I wanted to take a short step back from that to try to frame things in a better and less personalized perspective. What I’m afraid was wrong with yesterday’s post is that it ended up being directed much too much at a specific person/case where, truth be told, I didn’t have enough facts. I consistently criticize others for doing precisely this so it seems only right that I be called out on it.
There are important issues to discuss here. Trent Arsenault and Bill Johnson are two people who’ve managed to make news that raises some of those issues. But I don’t know either of them and I don’t know the whole story in either case. Arsenault has, I think, more control over his portrayal in the media as he’s got an extensive website. By contrast, Johnson has been dragged into a spotlight and we don’t really know his story. Thus, the judgment I rendered about him–personally–is really baseless. I’m sorry I wrote that the way I did.

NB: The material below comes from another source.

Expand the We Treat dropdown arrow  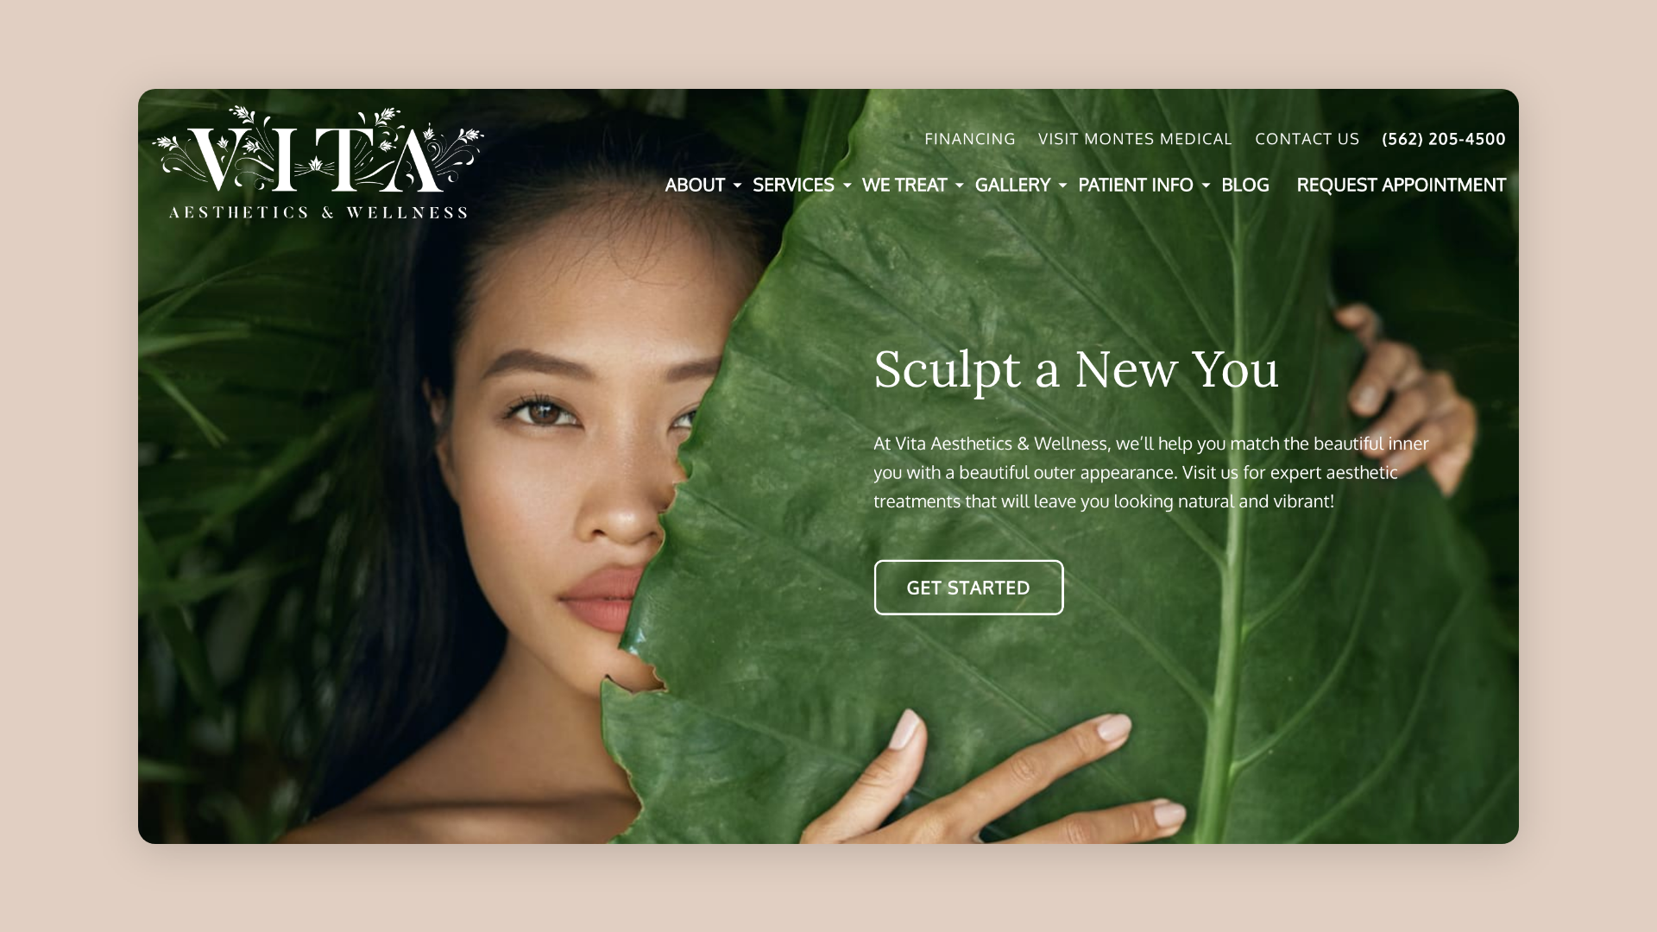coord(959,186)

So let me take a step back from the media tales and think about the underlying issues. Arsentault and Johnson are both providing sperm to women outside the generally organized system of (mostly for-profit) sperm banks. The larger sperm banks are, for the most part, tied into the general commercial system of ART. So a primary question for me is whether there are reasons to believe that the larger commercial sperm banks do a better job of providing sperm, providing greater safety or other benefits to their users? Should we therefore discourage people from going outside that system?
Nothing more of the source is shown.